Quote of the Day: “I definitely prefer Apple over other tech brands. I like the compatibility and connection between the different devices including iPhone and laptop along with other users.” –Female, 25, IL

More than half of Millennials say they are single, and for them the hunt for love is increasingly mobile, and more niche. Binger is one dating app that wants to pair up young single homebodies and binge viewers. Rather than asking about broad interests, body details, or Facebook information, the startup would pair up users based on their Netflix viewing data, analyzing compatibility of what shows are watched, how often, when, and for how long. However, because of Netflix’s closed API, Binger can’t exist yet, so they’re running a social media petition using the hashtag #BeAloneTogether to show support for the idea. (PSFK)

Chegg, the country’s leading college textbook rental provider, is “pulling a Netflix” by handing over the majority of their print business; a major step in a plan to become a digital-only platform. The refocus on digital products goes beyond books. Based on the belief that everything students today want is online, Chegg plans to provide digital services like self-guided homework help, on-demand tutoring, college admissions research, and internship placement. Building a relationship with students is the goal, and several other platforms are making similar shifts. (Fast Company)

Millennials' “rebellious” fashion habits are taking a toll on traditionally successful retailers. Companies like Macy’s, Michael Kors, C .Wonder, and Abercrombie & Fitch face identity and financial crises as they’ve drastically lost their coolness factor and popularity over the past few years. The “atheleisure” trend, essentially wearing leisure or work out gear in places that previous generations would have dressed up, has potentially been a factor. Athletic retailers are thriving where “department and discount stores are struggling,” and the trend of being constantly casual is too comfortable to go away anytime soon. (Business Insider)
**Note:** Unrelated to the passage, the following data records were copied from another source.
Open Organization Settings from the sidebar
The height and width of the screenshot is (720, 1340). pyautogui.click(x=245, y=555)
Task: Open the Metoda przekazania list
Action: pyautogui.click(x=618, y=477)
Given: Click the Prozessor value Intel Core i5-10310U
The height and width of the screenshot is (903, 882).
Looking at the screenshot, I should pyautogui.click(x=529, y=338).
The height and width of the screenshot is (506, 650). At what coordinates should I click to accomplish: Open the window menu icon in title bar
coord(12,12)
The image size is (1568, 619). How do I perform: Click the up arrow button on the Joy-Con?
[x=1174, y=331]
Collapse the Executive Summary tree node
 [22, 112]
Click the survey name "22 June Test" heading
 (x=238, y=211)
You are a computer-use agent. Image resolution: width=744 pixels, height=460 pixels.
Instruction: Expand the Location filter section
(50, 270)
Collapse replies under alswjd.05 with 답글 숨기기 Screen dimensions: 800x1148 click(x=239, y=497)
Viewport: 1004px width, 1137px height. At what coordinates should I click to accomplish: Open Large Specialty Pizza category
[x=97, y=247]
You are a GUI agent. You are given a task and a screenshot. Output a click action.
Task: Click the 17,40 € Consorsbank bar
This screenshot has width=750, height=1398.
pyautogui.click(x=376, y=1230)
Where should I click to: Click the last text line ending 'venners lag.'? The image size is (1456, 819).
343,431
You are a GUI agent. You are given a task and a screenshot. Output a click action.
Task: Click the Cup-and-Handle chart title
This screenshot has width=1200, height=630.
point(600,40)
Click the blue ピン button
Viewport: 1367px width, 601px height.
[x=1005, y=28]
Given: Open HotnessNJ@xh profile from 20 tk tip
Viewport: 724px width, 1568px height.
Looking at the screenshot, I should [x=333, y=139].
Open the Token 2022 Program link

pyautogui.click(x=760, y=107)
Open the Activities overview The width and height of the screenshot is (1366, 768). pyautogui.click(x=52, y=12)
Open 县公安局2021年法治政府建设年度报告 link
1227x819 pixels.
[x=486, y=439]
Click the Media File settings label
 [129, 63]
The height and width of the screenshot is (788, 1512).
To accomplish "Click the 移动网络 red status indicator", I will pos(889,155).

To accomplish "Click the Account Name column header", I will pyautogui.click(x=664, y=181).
Millennials are becoming the new generation of parents, and there is a growing divide among parenting styles—perhaps most dramatically between helicopter and “free-range” parenting. Fear of abduction and abandonment has shaped hyper-protective parenting styles and shifted the collective expectation of what it means to be a “responsible, devoted parent.” Although crime has decreased in the past two decades, a recent poll found that 19% thought an unsupervised child in public might be abducted, and over 23% believed that more bad things happen today than when they were growing up. The pressure to be an ever-present parent is strong, with those who leave kids unattended facing legal ramifications and judgment. (Mashable)

To Millennials there’s no such thing as selling out, and more brands than ever are providing opportunities to give the next generation of artists a leg up, and increase their own cool cred in the process. Sour Patch Kids is doing just that with “Brooklyn Patch,“ a tricked-out artist crash pad that offers artists on tour somewhere fun and comfortable to stay for free. In exchange, when resident indie bands like Deer Tick upload digital content—tweets, YouTube videos, Instagram photos, Tumblr posts—during their stay, they use the hashtag #BrooklynPatch. The brand’s goal is reportedly for Sour Patch Kids to become “a part of conversations in culture.” (Vulture)

What if you could collect all the Millennial insights, data, and news that are most relevant to you in one easily accessed spot? Oh wait, you can! On Ypulse.com, the My Library tab is a personalized hub of Millennial content for our Bronze, Silver, and Gold subscribers. Clicking on the star icons next to any insight article, news feed item, or instant poll stat on the site immediately stores them on My Library, creating a repository of relevant information—curated by you. (Ypulse)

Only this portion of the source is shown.